During the second half of July 1943, Kochański organized a unit of almost 500 men to operate in the Stara Huta district in the Kostopol region, where the Polish self-defense base was located. The core of the unit was made up of former defenders of Huta Stepańska. For five months, they fought a series of skirmishes with UPA units in the Kostopol district, saving thousands of Poles. Kochański also continued fighting the Germans, sometimes with the cooperation of Soviet units such as the famous Kowpak unit. Kochański's biggest victory took place 19 November 1943 at Moczulanka, where with the cooperation of Soviet units assembled around Szytow and commanded by Captain Kotlarow, he was able to break up and partly disperse a group of 1200 UPA troops carrying out an assault on the self-defense center at Huta Stara. This was the last time the UPA were able to launch attacks on Huta Stara.

Kochański's unit became a major force, numbering nearly 700 well-armed soldiers. The unit made long marches to defend the Poles and demonstrate its strength.

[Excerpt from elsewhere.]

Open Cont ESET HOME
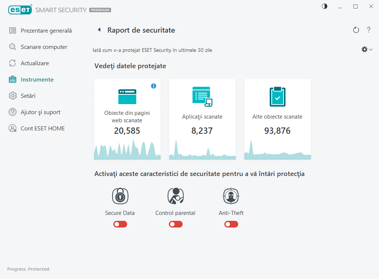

In the second half of December 1943 Kochański, recently promoted to captain, led the unit to Huta Stara, where was to be stationed over Christmas.

==Arrest and return from the Soviet Gulag==
In December 1943 Kochański stopped with his unit in the town of Bronislawka. He learned that Soviet commander General Naumov wanted to meet him, and invited him to his headquarters in the nearby village of Zawolcze. Kochański went to the headquarters accompanied by Lieutenant Strzemia, Father Leon Spiewka and an escort of several non-commissioned officers. During the feast at Zawolcze the whole Polish group was disarmed and arrested. The Soviet unit moved out in a hurried march to the east. During a rest stop the soldiers of the escort were shot and Captain Kochański, Lieutenant Strzemia and Father Oboznik were taken to Kiev and later to Moscow.

The loss of the commander resulted in the partial break up of Kochański's unit. After his arrest and kidnapping, his unit was significantly reduced with many soldiers going to the self-defense center and others returning home to their families.

In Moscow, Bomba was tried and sentenced to 25 years imprisonment as a representative of a "foreign agency". After four years in prison in Moscow, he was sent to the copper mines in Kamchatka. Due to his age and poor health, he was returned to Poland in December 1956. He worked and studied at the Higher School of Economics, graduating in 1963 with a master's degree. He was awarded the Silver Cross of Military Virtue and died on 12 December 1980 at the age of 62 in Kraków.